Texte intégral
France 2 - 15 octobre 1999
Françoise Laborde : La manifestation prévue pour demain 14 heures à Paris va partir place de la Madeleine. C'est une nouveauté puisque la place de la Madeleine à Paris c'est plutôt les quartiers chics, bourgeois, avec des épiceries fines tout autour et ce n'est pas forcément les endroits où se retrouvent d'habitude les manifestants. Vous nous direz pourquoi vous avez choisi ce lieu R. Hue. Mais d'abord l'objectif, vous dites aujourd'hui qu'à cette manifestation il y aura plusieurs dizaines de milliers de personnes. C'est combien de dizaines, 20, 30, 40, 50, 60, 70 ?
Robert Hue : Ça monte. Vous savez, l'objectif principal de cette manifestation d'abord, c'était de faire une grande manifestation anti-chômage pour l'emploi pour dire en gros : « Ras-le-bol de ces plans de licenciements, de ce qui se passe depuis quelque temps avec ces concentrations qui pèsent sur l'emploi », et puis de relever le défi lancé par le patronat. Le Medef tient le pavé parisien et ceux qui sont pour l'emploi, qui sont contre cette pratique des nouveaux capitalistes français, ils ne pourraient pas réagir ? Alors on a dit : « Il faut être au moins 25 000 », autant que le Medef. Et aujourd'hui je peux vous annoncer que je ne pense pas que cette manif sera inférieure à 50 000. On ira même au-delà. C'est-à-dire que c'est un événement considérable, ça sera une manifestation complètement inédite parce qu'elle a une singularité : elle est à la fois, je le répète, anti-chômage, elle est pour l'emploi, elle est pour dire au Gouvernement : « Il faut prendre des mesures vraiment fortes en matière d'emploi », et l’élément nouveau à mon avis c'est que nous voyons là, avec cette manifestation, l'émergence d'un mouvement de résistance à la mondialisation capitaliste, c'est important.
Françoise Laborde : En dessous de 50 000 vous considérez que le pari est manqué ?
Robert Hue : Écoutez, on me disait : « Est-ce que vous allez réunir 5 à 10 000 personnes ? » Ceux qui prédisaient un Parti communiste isolé – vous les avez entendus comme moi – aujourd'hui sont vraiment en passe d'être face à une déconvenue terrible. Ça va être une grande manifestation, le Parti communiste va rassembler très largement des responsables politiques, des associations de lutte contre le chômage, la jeunesse ouvrière catholique, des syndicalistes qui seront dans la manifestation. Et puis, je crois qu’il y a cette dimension complètement nouvelle de politique qui s'engage, qui dise : « Il faut y aller.»

** Données enregistrées **
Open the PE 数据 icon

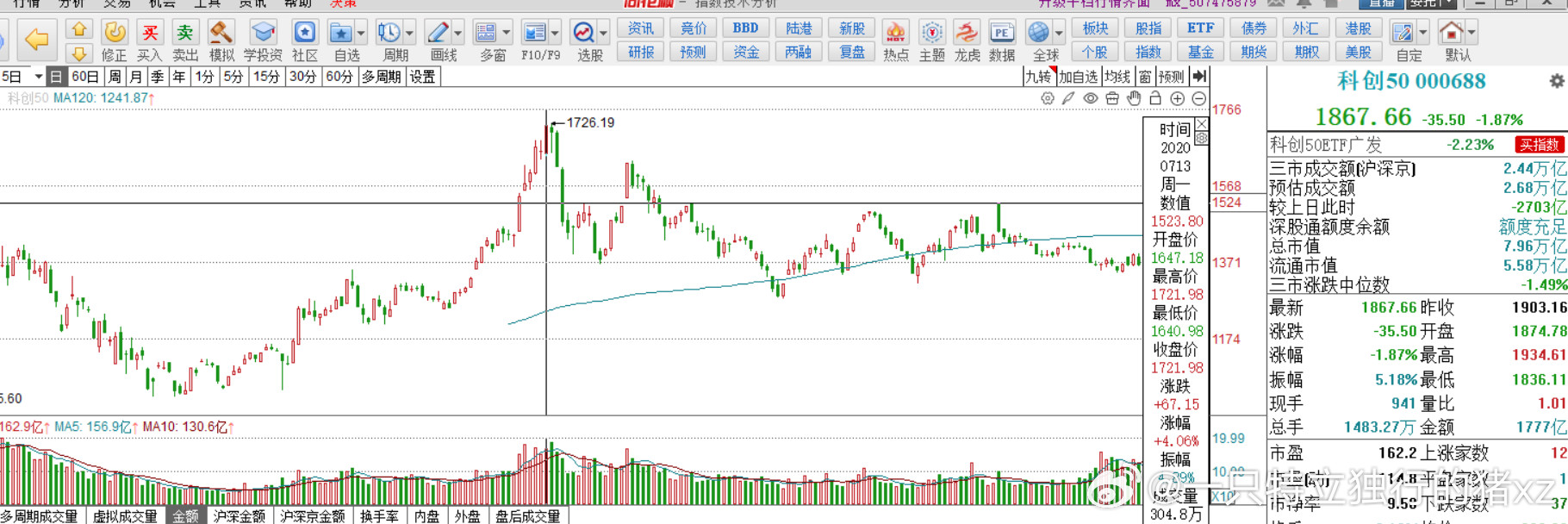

** À faire **
1. Pour chacune des affirmations (a), (b) et (c), dites si l'entretien la confirme, en citant les mots décisifs. (a) La manifestation doit partir de la place de la Madeleine. (b) Robert Hue prévoit moins de 50 000 manifestants. (c) L'objectif fixé au départ était de réunir au moins 25 000 personnes.
2. Répondez, s'il vous plaît, aux questions suivantes d'après l'entretien.
(a) À quelle heure la manifestation est-elle prévue ?
(b) Selon Robert Hue, quelle organisation tient le pavé parisien ?
(c) Combien de personnes, lui demandait-on, allait-il réunir ?

** Corrigé **
1.
(a) Oui : « La manifestation prévue pour demain 14 heures à Paris va partir place de la Madeleine. »
(b) Non : « je ne pense pas que cette manif sera inférieure à 50 000 »
(c) Oui : « Il faut être au moins 25 000 »

2.
(a) À 14 heures.
(b) Le Medef.
(c) De 5 à 10 000 personnes.